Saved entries
★ ★ ★ ★

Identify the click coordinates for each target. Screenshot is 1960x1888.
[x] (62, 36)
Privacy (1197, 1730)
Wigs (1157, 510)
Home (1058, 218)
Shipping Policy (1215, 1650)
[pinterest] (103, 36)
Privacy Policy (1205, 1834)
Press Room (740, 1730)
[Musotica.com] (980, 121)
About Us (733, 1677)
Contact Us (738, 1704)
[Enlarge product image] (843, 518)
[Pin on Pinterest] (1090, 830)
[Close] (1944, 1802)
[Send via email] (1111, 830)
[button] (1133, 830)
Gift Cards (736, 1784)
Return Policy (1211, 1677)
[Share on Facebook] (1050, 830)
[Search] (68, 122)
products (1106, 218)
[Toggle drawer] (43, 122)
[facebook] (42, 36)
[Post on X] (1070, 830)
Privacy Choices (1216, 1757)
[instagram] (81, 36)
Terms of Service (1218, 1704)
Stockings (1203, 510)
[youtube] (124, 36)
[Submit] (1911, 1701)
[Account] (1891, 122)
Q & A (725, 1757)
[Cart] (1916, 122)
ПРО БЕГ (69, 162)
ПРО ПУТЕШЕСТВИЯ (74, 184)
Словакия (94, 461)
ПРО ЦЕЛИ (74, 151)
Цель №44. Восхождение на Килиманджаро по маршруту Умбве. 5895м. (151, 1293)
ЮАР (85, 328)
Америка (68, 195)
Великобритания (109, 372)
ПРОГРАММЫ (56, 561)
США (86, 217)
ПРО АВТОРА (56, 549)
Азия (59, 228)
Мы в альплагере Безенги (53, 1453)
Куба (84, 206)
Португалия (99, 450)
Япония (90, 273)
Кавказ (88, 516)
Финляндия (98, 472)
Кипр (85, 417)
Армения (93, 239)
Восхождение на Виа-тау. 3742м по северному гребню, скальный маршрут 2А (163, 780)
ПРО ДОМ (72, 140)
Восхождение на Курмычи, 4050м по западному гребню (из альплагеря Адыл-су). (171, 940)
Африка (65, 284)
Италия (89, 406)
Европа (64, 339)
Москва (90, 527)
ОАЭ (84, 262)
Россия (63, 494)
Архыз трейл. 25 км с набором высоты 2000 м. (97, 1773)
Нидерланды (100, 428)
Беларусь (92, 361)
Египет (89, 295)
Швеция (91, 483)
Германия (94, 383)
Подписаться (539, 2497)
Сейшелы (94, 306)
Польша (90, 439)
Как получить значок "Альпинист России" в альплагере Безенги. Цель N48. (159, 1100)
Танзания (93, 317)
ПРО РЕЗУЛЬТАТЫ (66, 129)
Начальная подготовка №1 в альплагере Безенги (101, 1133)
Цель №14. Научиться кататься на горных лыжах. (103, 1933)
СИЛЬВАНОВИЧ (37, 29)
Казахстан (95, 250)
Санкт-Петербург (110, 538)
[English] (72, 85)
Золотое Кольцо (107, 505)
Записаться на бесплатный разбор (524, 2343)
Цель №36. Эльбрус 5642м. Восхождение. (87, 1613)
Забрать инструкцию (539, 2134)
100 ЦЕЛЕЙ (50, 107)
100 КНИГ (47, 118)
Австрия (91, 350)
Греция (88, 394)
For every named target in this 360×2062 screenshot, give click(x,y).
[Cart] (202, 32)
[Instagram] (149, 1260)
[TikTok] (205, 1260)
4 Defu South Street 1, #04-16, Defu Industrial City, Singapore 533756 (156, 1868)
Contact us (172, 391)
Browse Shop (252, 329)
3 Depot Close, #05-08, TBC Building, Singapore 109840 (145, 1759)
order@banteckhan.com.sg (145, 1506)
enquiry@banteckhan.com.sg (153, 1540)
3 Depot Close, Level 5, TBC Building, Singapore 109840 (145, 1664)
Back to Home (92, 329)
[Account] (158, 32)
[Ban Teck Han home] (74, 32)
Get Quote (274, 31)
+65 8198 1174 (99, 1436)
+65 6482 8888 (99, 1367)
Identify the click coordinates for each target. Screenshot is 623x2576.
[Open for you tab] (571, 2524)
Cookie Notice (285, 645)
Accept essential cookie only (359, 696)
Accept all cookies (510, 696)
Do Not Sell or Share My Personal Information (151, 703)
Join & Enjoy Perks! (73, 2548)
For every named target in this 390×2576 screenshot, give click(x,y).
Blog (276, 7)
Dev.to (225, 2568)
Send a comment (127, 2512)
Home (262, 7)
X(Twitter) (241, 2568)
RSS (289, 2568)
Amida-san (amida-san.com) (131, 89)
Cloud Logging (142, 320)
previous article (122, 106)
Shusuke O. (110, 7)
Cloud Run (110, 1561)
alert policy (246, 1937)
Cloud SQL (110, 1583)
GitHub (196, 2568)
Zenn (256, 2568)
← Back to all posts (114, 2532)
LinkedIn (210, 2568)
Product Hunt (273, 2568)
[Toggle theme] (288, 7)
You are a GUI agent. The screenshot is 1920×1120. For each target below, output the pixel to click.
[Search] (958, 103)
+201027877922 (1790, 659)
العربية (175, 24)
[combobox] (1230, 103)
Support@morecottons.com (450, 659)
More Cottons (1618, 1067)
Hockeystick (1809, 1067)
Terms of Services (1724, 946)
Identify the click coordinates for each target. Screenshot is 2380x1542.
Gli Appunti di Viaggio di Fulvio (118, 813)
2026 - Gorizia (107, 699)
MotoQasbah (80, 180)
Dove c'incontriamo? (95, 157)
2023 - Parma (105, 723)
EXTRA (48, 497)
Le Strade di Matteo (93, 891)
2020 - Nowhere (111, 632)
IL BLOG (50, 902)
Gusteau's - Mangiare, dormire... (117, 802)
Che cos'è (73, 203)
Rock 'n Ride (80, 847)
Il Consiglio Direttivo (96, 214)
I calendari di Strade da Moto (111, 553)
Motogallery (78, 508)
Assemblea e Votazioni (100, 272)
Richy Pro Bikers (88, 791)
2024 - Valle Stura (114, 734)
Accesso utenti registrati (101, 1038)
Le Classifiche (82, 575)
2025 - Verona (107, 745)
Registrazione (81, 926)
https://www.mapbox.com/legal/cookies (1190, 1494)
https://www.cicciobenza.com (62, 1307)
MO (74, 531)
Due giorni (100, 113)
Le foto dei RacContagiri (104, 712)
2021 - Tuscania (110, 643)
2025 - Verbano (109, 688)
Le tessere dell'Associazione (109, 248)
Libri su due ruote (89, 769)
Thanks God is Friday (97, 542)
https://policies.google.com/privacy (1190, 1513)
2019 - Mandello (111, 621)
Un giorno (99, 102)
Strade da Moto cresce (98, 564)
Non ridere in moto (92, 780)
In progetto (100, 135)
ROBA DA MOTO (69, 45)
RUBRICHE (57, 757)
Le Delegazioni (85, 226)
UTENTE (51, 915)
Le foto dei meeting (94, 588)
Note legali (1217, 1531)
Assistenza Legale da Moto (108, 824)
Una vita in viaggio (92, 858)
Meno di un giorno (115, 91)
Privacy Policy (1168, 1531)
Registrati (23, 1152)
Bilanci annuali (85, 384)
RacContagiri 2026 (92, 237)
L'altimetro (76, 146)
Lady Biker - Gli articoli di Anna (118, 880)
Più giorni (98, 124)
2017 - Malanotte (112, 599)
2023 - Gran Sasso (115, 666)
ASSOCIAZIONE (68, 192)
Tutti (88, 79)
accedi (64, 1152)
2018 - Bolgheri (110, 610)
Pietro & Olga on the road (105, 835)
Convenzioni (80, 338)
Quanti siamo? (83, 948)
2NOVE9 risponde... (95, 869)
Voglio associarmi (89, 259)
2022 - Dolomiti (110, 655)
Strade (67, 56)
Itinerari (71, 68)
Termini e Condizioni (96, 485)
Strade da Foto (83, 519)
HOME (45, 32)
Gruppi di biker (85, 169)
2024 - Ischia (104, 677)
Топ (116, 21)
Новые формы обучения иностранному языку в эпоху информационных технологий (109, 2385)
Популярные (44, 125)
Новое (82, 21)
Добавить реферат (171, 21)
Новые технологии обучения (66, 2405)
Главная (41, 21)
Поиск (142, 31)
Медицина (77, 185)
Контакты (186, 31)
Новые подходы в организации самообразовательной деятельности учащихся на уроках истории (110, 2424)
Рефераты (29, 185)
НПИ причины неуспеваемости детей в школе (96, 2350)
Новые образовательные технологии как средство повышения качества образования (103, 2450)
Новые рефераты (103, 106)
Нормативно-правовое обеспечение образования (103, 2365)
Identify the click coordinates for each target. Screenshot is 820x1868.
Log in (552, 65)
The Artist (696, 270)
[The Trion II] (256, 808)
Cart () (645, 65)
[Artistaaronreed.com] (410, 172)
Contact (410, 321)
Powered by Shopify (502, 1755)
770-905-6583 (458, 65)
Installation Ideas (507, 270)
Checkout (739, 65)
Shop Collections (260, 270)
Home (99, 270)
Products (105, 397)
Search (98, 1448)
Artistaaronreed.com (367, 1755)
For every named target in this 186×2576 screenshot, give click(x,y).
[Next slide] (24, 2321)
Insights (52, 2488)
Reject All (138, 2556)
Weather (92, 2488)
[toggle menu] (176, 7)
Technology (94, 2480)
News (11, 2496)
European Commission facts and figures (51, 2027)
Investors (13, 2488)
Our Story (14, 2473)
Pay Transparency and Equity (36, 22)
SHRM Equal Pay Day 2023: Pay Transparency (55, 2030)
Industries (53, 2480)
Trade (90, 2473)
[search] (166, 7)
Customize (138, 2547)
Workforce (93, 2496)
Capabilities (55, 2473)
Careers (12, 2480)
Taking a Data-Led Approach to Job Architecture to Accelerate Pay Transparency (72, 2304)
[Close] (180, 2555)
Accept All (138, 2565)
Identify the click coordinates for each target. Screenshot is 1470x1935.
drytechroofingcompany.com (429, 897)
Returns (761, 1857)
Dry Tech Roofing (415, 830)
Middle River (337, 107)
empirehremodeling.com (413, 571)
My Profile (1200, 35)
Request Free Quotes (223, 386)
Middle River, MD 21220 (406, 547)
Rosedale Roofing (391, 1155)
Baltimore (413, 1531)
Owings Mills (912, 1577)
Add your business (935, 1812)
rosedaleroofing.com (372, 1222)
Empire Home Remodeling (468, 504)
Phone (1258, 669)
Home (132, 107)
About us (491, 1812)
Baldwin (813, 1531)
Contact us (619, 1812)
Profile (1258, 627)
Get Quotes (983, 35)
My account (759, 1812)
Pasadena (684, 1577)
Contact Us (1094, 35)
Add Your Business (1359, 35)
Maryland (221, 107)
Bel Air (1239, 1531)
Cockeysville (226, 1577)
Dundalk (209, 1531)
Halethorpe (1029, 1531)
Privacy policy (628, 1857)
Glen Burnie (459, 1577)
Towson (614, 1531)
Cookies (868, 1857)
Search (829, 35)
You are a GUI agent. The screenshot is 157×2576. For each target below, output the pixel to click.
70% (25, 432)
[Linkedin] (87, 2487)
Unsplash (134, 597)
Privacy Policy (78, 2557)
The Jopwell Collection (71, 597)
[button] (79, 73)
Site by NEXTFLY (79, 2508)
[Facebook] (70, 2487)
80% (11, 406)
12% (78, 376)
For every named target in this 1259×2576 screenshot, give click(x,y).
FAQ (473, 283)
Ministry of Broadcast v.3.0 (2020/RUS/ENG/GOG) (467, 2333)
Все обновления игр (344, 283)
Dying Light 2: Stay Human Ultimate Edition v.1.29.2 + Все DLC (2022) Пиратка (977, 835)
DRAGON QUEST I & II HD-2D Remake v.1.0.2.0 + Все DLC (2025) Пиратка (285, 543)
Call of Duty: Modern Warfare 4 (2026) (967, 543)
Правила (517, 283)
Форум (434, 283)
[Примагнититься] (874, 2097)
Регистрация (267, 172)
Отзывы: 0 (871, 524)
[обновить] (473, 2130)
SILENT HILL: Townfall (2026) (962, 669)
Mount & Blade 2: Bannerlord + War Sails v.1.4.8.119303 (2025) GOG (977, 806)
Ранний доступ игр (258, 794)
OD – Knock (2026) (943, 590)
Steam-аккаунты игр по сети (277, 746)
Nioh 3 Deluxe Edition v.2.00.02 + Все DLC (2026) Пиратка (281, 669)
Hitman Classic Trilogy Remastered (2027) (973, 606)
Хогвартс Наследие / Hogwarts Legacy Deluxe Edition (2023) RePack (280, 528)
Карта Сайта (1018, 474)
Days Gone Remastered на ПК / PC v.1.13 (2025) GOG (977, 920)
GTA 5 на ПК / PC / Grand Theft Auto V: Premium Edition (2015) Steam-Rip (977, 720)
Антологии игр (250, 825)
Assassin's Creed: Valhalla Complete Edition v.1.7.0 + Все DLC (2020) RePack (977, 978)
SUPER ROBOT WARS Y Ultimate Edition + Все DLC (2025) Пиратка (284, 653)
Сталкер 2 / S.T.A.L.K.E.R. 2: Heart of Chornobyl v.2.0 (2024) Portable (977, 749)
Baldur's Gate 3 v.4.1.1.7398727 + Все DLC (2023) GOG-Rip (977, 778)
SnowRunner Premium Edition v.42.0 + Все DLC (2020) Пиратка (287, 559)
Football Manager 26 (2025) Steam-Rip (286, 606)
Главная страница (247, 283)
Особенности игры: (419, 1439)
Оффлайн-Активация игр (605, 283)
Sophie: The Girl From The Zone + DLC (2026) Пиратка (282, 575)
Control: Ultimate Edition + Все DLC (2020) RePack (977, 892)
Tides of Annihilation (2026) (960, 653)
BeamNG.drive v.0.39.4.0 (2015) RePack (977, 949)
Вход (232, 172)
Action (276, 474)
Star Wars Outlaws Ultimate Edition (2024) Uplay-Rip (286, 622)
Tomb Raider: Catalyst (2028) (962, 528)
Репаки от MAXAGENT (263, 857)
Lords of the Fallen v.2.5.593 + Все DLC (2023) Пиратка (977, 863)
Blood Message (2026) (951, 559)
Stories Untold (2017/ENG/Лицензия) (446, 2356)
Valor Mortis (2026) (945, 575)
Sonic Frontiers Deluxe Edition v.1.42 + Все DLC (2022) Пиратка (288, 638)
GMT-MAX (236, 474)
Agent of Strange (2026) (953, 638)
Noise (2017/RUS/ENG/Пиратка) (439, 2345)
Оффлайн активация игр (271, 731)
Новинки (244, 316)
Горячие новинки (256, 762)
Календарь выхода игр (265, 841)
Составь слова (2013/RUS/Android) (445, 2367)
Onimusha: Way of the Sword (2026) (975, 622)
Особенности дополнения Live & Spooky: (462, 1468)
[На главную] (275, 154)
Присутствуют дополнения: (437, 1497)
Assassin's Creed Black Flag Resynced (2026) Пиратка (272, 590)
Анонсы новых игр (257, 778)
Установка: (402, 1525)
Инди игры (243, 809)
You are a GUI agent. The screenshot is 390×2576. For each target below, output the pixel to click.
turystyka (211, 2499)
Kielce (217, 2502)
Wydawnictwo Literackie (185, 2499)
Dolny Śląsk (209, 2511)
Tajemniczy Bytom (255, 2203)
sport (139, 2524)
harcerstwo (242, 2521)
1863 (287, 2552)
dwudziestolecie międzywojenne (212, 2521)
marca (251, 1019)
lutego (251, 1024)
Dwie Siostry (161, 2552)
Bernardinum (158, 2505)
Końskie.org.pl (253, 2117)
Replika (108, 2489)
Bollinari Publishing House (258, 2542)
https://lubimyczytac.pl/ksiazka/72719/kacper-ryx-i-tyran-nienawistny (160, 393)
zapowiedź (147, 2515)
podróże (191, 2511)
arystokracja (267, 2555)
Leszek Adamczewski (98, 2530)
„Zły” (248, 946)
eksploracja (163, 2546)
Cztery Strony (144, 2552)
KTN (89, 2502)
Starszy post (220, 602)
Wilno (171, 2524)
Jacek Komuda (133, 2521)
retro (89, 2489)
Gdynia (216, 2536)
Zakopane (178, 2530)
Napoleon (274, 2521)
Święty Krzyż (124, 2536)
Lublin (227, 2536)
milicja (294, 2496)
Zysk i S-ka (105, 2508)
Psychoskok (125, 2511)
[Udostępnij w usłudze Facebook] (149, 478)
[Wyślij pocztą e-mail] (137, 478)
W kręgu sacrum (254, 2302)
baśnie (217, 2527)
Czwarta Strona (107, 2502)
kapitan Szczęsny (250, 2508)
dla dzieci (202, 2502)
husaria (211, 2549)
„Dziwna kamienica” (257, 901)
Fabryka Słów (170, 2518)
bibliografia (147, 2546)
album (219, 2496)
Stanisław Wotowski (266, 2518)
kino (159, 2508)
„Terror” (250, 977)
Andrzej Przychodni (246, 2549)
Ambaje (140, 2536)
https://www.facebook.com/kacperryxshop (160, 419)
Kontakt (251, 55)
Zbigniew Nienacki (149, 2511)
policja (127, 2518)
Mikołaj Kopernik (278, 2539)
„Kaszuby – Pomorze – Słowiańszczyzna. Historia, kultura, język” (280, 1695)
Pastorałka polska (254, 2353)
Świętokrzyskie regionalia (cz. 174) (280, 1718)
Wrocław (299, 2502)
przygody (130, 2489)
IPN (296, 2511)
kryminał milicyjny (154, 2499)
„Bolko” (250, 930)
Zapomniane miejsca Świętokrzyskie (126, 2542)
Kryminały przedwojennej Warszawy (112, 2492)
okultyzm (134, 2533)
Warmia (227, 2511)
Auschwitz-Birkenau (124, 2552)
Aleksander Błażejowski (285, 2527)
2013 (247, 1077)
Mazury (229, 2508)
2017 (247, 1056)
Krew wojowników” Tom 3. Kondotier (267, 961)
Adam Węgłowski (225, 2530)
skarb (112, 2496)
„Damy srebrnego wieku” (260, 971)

★ ★ ★ ★

WHAT THE EXERCISE ASKS:
Find the lines in the entries above where "output" occurs, and copy each of them.

SOLUTION TO THIS PROBLEM:
You are a GUI agent. The screenshot is 1920×1120. For each target below, output the pixel to click.
You are a GUI agent. The screenshot is 157×2576. For each target below, output the pixel to click.
You are a GUI agent. The screenshot is 390×2576. For each target below, output the pixel to click.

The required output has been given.